Students are still working on their fish essays. As they move from graphic organizer to rough draft, I've found that it's very helpful to give them a rough draft template. I first created this back when I taught sixth grade. I was horrified to see that students were writing each paragraph on a separate sheet of paper! Somewhere along the line, they had started to see each part of the essay as a separate piece of writing.
The rough draft template helps students to see what their writing will look like in the end. I used text boxes to remind them of the job of each paragraph. This template also frees students to use some of my favorite writing tricks, like skipping the introduction at first. (I do so hate writing introductions!) They can easily see where the introduction should go, leave it blank, and jump right into Body Paragraph #1.

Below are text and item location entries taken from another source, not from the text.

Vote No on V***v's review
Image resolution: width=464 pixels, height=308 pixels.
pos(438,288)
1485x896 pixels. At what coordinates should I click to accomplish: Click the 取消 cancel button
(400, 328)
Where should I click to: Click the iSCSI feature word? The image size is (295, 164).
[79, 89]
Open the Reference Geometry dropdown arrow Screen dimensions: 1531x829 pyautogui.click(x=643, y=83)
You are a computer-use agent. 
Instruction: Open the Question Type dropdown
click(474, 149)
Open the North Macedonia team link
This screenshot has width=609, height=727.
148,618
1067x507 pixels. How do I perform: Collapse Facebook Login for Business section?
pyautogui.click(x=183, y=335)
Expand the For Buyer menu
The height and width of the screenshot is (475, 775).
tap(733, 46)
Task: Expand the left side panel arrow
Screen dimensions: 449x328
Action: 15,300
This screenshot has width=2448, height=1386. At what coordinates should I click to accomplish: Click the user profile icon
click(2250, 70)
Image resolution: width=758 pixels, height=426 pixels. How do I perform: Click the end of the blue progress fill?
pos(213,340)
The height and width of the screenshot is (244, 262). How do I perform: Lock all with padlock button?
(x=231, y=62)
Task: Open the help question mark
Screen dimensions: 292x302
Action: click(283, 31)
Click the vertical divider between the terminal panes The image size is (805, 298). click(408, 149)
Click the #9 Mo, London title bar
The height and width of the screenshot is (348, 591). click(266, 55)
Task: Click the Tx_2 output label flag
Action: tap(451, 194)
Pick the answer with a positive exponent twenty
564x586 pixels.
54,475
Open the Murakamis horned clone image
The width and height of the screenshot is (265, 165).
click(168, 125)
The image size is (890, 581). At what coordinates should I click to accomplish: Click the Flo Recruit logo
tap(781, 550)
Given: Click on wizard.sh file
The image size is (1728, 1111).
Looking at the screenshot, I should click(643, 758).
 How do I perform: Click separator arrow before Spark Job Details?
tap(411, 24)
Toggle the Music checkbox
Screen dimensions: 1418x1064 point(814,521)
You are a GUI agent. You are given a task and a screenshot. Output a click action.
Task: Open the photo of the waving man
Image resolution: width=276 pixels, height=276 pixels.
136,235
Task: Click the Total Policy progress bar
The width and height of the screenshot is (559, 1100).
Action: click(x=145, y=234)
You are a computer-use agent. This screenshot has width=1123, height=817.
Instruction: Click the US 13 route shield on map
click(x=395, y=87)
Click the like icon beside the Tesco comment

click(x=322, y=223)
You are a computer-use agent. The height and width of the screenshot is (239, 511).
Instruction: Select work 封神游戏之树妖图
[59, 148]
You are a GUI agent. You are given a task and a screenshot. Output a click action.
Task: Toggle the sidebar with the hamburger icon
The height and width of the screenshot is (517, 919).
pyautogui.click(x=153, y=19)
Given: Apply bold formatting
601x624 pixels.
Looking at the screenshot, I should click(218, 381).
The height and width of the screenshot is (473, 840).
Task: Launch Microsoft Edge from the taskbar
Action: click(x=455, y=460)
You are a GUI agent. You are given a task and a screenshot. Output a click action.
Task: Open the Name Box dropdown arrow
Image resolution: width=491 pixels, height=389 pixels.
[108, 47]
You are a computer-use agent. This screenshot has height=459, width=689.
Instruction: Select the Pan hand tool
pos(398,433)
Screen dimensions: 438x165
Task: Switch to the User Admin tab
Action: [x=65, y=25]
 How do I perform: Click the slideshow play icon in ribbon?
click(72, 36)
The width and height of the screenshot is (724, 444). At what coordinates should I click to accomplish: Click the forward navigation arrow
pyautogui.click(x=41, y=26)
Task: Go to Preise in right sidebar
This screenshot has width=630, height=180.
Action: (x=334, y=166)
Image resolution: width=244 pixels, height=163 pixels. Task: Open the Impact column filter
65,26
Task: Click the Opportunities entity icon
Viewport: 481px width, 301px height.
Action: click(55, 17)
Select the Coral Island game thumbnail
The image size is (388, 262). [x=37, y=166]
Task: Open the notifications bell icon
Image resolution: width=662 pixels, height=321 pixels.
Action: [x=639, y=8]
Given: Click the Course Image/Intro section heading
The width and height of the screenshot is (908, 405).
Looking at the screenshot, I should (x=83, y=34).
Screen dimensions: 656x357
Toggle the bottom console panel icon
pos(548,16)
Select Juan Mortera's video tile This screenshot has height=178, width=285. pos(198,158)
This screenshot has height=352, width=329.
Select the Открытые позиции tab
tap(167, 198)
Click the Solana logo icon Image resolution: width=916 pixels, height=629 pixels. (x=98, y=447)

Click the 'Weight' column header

Like any scaffolding tool, I use this one just at the very beginning. By the end of the year, many students have enough of an understanding of structure that they can create essays without this support. I have gone back and forth on the merits of five paragraph essay. My current thinking is that if I teach it to students in fourth grade, then by middle school they'll be past its constraints and be ready to soar with new, more complex forms.
That's my hope, at least!
And every high school English teacher in America thanks you :-) Since you teach at an age where they should be learning paragraphs, I wondered how you get them to grasp the idea. I teach high school and my SENIORS don't get when they should create a new paragraph unless they are writing a 5-paragraph essay, where they still write like middle schoolers or lower (eeek!). I feel like everything I say is above their heads, so do you have any ideas or exercises that you use for your fourth graders for this concept that could be adapted for their age group?
ReplyDeleteThanks for the comment! I have to say that the single best thing that I've found to teach students about paragraphing is diagramming a mentor essay. I first saw this in Barbara Mariconda's book Step-by-Step Strategies for Teaching Expository Writing (a fabulous book, by the way), and I've adapted it ever since. Use or create an example essay for students. Then, have them number the paragraphs. Create a sheet that draws students' attention to what you want them to see: "Underline the sentence that connects Paragraph 2 to Paragraph 3," or "How are the topics of Paragraph 4 different from Paragraph 5?" For older students, this could help them to see how a writer goes beyond 5 paragraphs. Hope this helps!
ReplyDeleteI am the same poster as above (finally figured out the OpenID thing), and your ideas do help, immensely. Thanks! I ended up buying the Mariconda book, and hope it will help me to make things clearer for my kids. It's just a level that in high school we expect them to already know basics, so I don't have the pedagological tools to help them with it. Really appeciate the tips to get them there!!!!